Task prompt: Below are entries; copy exactly the lines from the one with "JBL Endurance Run" through the one with "JBL Tune Buds", both included, and leave out the rest.

Data for this task:
-------------------------
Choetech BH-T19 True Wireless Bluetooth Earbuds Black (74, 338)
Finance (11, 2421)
-------------------------
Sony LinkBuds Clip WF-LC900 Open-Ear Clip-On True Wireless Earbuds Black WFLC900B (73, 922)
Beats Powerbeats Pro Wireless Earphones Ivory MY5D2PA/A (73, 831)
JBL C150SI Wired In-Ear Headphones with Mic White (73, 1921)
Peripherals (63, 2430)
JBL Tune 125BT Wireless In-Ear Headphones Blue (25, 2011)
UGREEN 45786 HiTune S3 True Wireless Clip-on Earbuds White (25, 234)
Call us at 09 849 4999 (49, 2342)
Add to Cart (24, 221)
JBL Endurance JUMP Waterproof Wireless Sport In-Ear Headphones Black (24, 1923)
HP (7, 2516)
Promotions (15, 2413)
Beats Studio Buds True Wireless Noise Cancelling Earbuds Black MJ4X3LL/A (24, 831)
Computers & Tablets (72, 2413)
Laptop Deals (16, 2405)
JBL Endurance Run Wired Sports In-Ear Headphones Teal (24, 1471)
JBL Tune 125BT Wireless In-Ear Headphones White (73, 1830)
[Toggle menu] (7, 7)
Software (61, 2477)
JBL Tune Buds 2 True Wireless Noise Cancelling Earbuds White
-------------------------
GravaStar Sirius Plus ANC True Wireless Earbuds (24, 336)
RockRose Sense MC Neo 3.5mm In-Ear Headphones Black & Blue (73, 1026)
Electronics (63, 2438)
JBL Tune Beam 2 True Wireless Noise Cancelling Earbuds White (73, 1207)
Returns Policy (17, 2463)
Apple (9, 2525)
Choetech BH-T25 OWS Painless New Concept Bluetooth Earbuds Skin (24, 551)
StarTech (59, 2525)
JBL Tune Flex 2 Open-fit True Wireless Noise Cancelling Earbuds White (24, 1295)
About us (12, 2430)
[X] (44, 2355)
-------------------------
Exercise solution:
JBL Endurance Run Wired Sports In-Ear Headphones Teal (24, 1471)
JBL Tune 125BT Wireless In-Ear Headphones White (73, 1830)
[Toggle menu] (7, 7)
Software (61, 2477)
JBL Tune Buds 2 True Wireless Noise Cancelling Earbuds White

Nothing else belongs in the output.